Complex Liability or Dispute Over Fault

Cases that involve intricate matters of law or where the involved parties have significantly different narratives about what happened are more likely to go to trial. If there is no agreement as to who was at least mostly liable in an accident, there could be no choice but to leave it to a judge or jury to decide.

Insufficient Settlement Offers

Sometimes, an individual might decide to push for trial due to receiving unsatisfactory compensation offers during negotiations from those at fault. If the offer doesn’t even come close to reimbursing you for your losses, it may be in your best interest to go to trial.

Strong Evidence and Confident Plaintiff

The availability of strong evidence supporting your claim often leaves you more comfortable sticking it out for what you rightfully deserve. 

On the one hand, displaying strong evidence can put enough pressure on an insurance company to propose a reasonable settlement instead of gambling on how it could go at trial. 

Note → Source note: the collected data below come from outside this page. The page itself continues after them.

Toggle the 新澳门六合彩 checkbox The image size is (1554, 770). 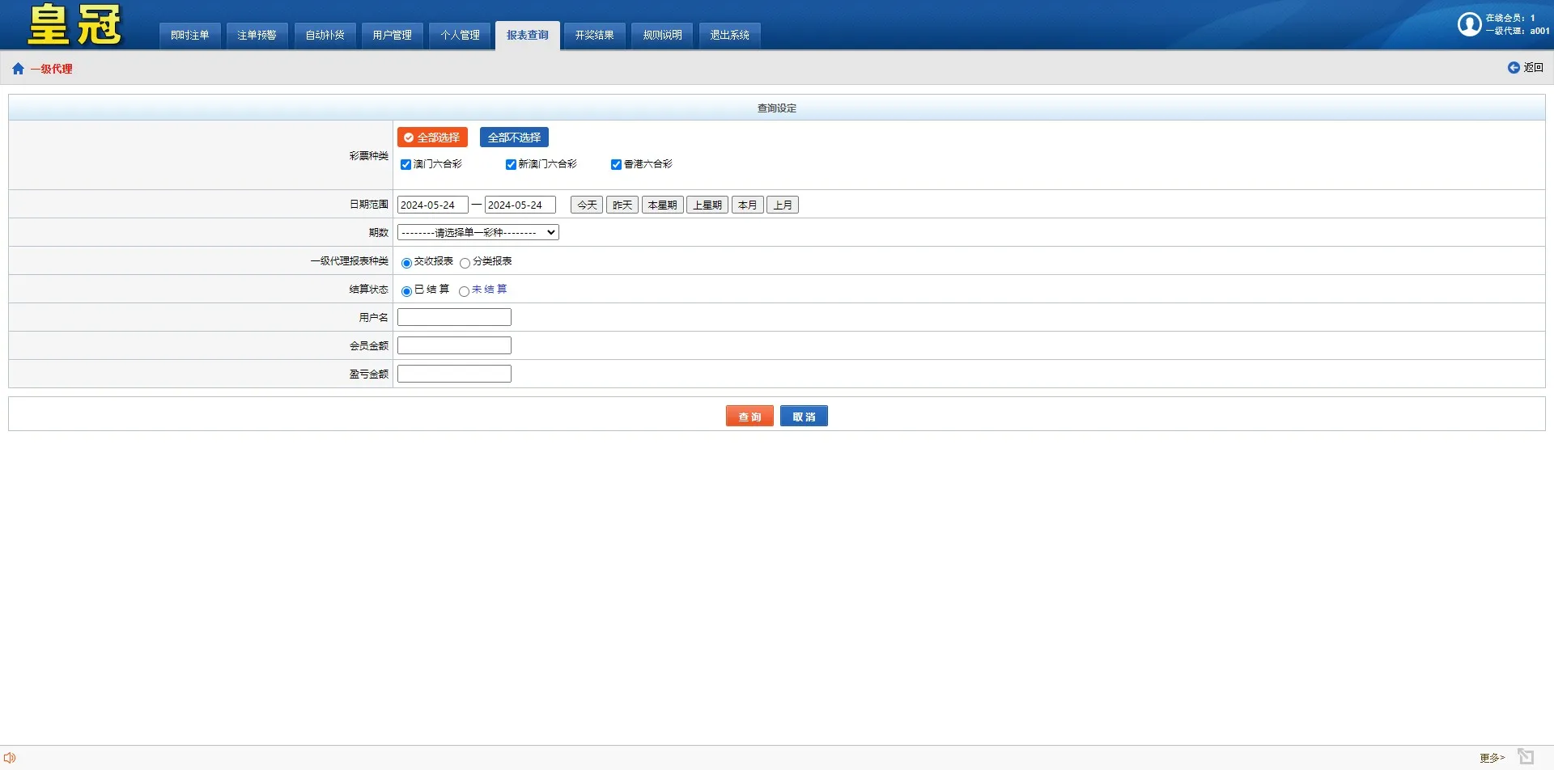(511, 165)
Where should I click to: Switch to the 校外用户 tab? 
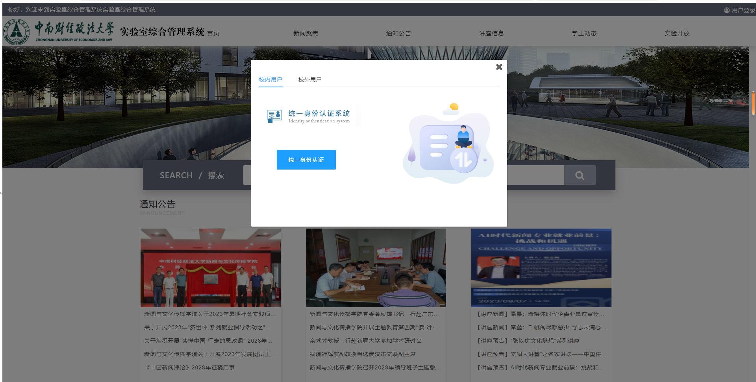pos(309,79)
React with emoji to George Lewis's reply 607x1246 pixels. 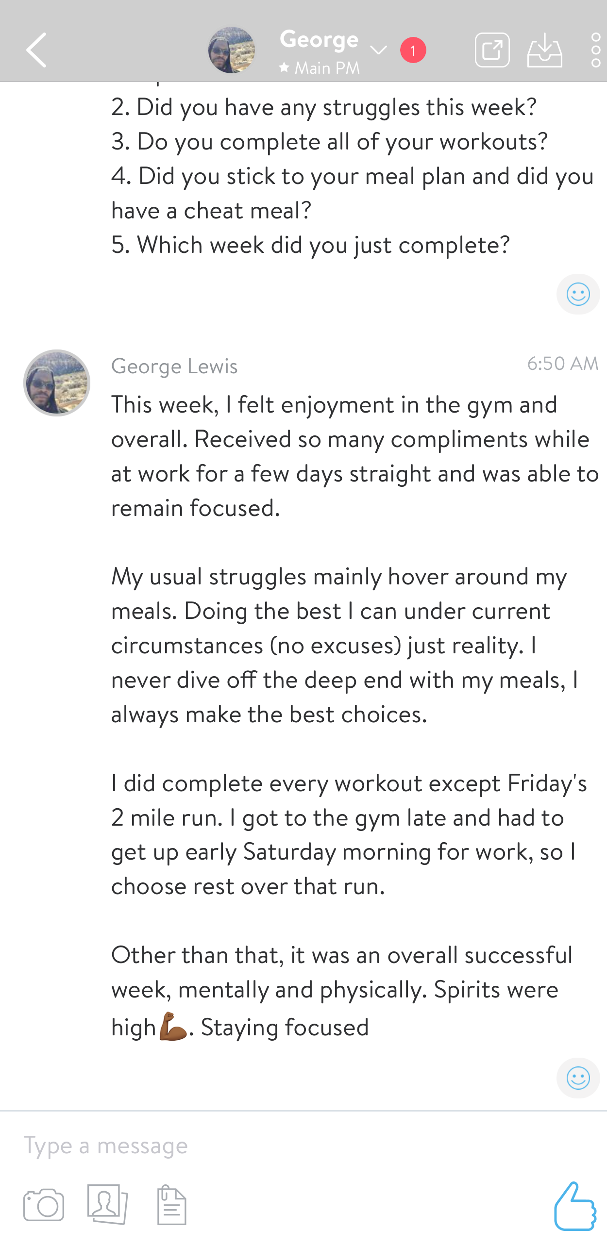(x=578, y=1078)
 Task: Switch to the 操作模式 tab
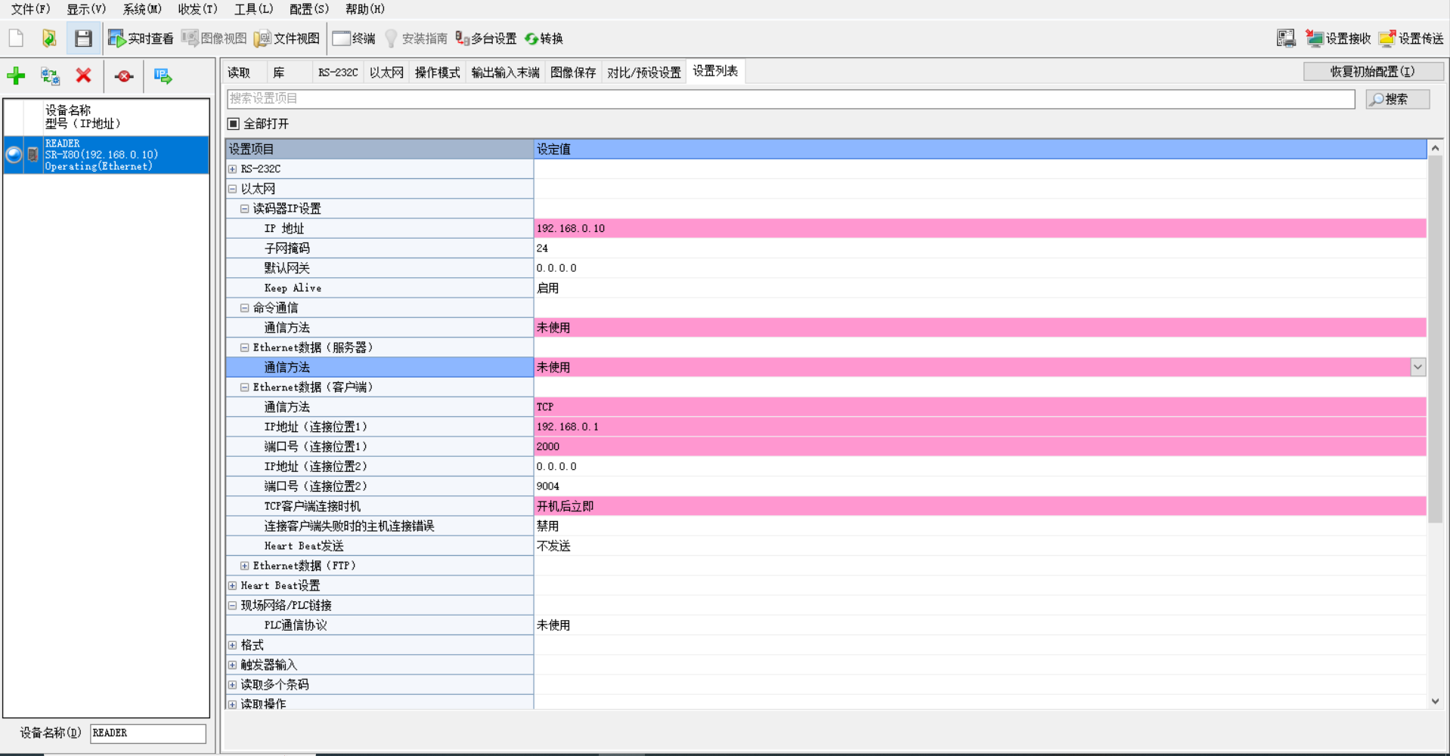coord(437,73)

Alternatively, if you feel that enough compelling proof exists such that a jury would rule in your favor, you might prefer trying your chances through the litigation process, as you could end up with a higher payout. 

Insurance Policy Limits

The insurance policy limits of the at-fault party play a large role in this determination as well.

All policies have limits on how much they will pay to injured parties as a result of their insured’s behavior. This limit will often determine whether you can reach an adequate settlement or must take your case to trial. 

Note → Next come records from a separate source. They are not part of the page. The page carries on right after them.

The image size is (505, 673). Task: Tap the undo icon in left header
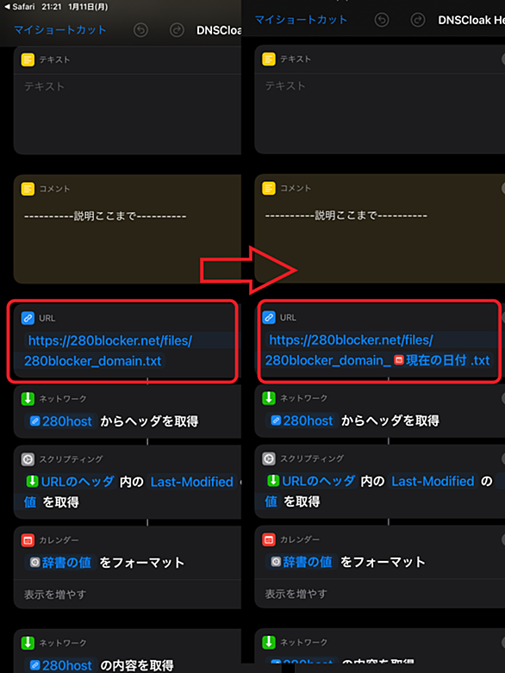140,30
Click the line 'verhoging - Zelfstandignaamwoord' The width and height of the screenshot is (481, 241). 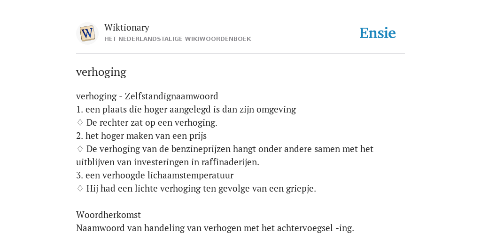click(147, 96)
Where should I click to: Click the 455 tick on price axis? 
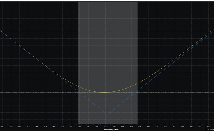(x=208, y=126)
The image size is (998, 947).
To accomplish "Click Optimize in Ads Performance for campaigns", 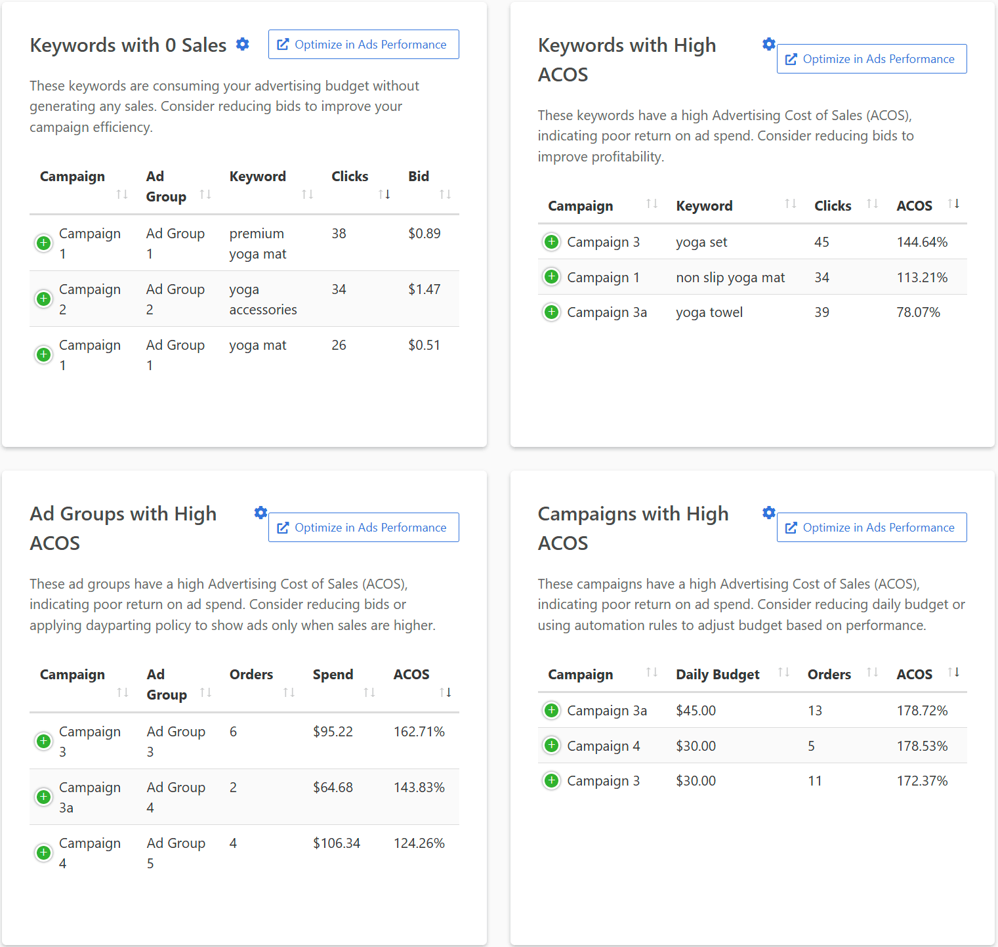I will click(x=871, y=527).
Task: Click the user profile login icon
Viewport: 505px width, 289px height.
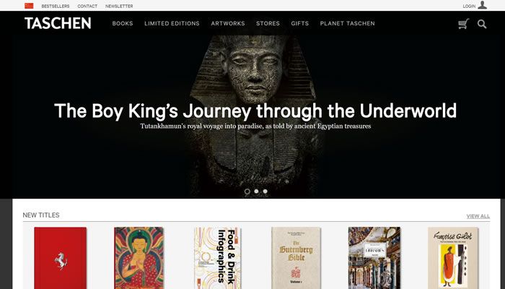Action: (482, 5)

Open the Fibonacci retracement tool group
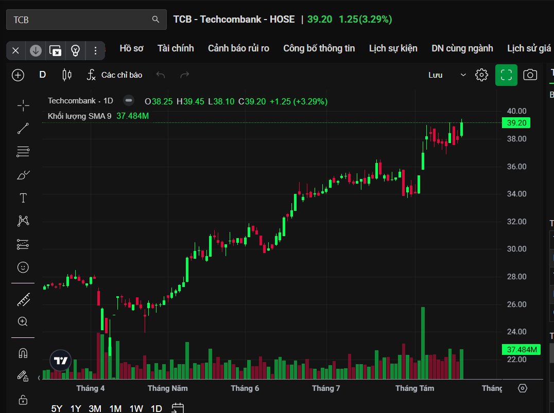23,152
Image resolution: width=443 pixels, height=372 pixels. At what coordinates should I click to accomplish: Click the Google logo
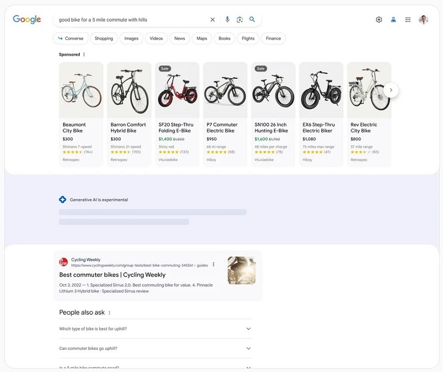(x=27, y=19)
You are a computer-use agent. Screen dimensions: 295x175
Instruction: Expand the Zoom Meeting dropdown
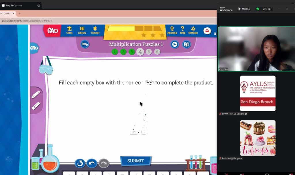pos(244,9)
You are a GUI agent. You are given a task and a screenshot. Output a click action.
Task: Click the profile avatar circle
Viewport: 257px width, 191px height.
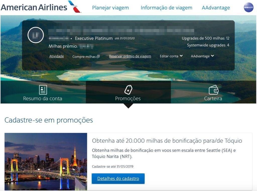tap(36, 35)
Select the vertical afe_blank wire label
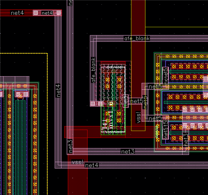Viewport: 208px width, 195px height. 93,70
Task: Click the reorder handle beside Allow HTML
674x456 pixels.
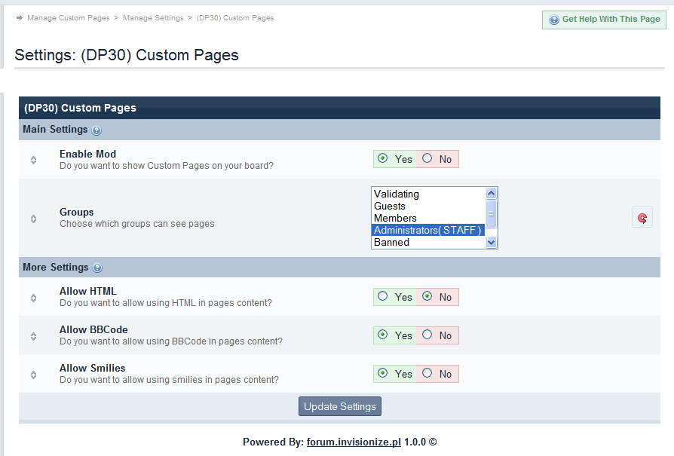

If you’re dealing with significant damages that exceed the policy limit, you may wish to file a lawsuit against the defendant to try to recoup your losses. 

Time Constraints

The timeline within which you need to reach a resolution can greatly influence whether your personal injury case heads to trial or settles. 

If a quick resolution is a priority for you – perhaps due to the financial strain provoked by the incident and related costs – a settlement would be in your best interest, as it is quicker and less stressful.

If you aren’t as concerned about the timeline and simply want to make sure you get what you’re entitled to, it could end up leading you to litigation. 

Ultimately, each case is different and will need to be evaluated by your attorney to determine if a settlement is possible or if a trial is necessary and in your best interests. 

Benefits of a Settlement

Making the decision to take a settlement offer instead of going to trial isn’t always straightforward, but it does have notable advantages:

Faster Resolution

Settlements are generally resolved faster than trials. This is because you eliminate court proceedings which consume significant time, allowing you to move on from this incident sooner.

When looking into matters of cost, settlements might result in lower legal fees. Personal injury attorneys typically work on a contingency fee basis, meaning they take a portion of your settlement or verdict award as their fee. Many attorneys will take a lower percentage if the case is settled as opposed to going to trial. 

Greater Control Over Outcome

By choosing to settle, you retain more control over the outcome of your case. You negotiate back and forth with the other party until you reach an agreement that is satisfactory for you, avoiding an unpredictable jury verdict.


Unlike trials that are entered into public record and are open to anyone’s observation, settlements provide a degree of privacy where the terms agreed upon can be kept confidential between involved parties. 

Reduced Stress

Another advantage of reaching a settlement is the reduction in stress levels. Trials involve intense scrutiny, confrontation, and uncertainty; they can also last for many months or even years. 

Opting to settle your personal injury case avoids these factors and provides closure sooner. You won’t be dealing with constant communication with lawyers or going through exhausting litigation proceedings, which can be overwhelming and damaging to your overall well-being. 

Benefits of a Trial

Going to trial for your personal injury case may at first seem intimidating or stressful. However, it does offer certain benefits as well, including:

Public Accountability

Trials are conducted in a public forum where both sides can tell their version of the story fully and with transparency. If you are successful, the defendant will face potential consequences beyond being required to pay damages, like damage to their reputation and public accountability, which is important to some plaintiffs. 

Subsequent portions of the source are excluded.